A mixture of pitch and Pine tree resin is used to make a surface against which glass is polished when making optical components such as lenses.
Pine resin is added in small quantities to traditional linseed oil/sand gap fillers, used in construction work.
When mixed with waxes and oils, this resin is the main ingredient of “mystic smoke”, a gum mixture which, when rubbed and suddenly stretched, appears to produce puffs of smoke from the fingertips.
Pine tree resin is frequently used for its friction increasing capacity in various fields:
Players of bowed string instruments rub cakes or blocks of the resin on their bow hair so it can grip the strings and make them speak, or vibrate clearly.
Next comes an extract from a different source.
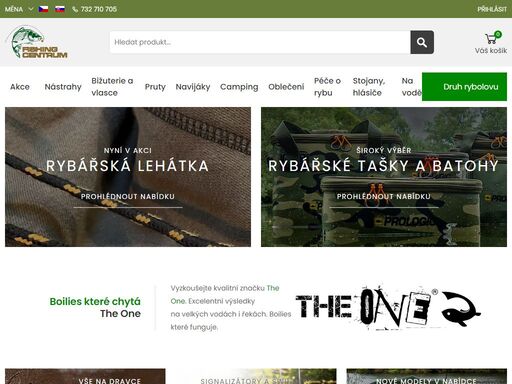Click the search magnifier button
This screenshot has width=512, height=384.
point(422,42)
Extra substances such as beeswax, gold, silver, tin, or meteoric iron are sometimes added to Pine resin to modify its stiction/friction properties, and (arguably) the tone it produces.
Violin rosin can be applied to the bridges in other musical instruments, such as the banjo and banjolele, in order to prevent the bridge from moving during playing.
Ballet, flamenco, and Irish dancers are known to rub the tips and heels of their shoes in the powdered tree resin to help avoid slipping on clean wooden dance floors or performance stages. It was at one time used in the same way in fencing and is still used by boxers, gymnasts, aerial acrobatics, bull riders, handball players, baseball pitchers, ten-pin bowlers and Olympic weightlifters to improve traction and/or grip.
Other uses are not based on friction:
Fine art uses Gum Rosin for tempera emulsions and as a painting medium component for oil paintings. It is soluble in turpentine when warmed.
Dog groomers use powdered rosin to aid in removal of excess hair from deep in the ear canal.
Flypaper can be made with Pine resin as an ingredient.
Rosin was sometimes used as an ingredient in dubbing wax used in fly tying.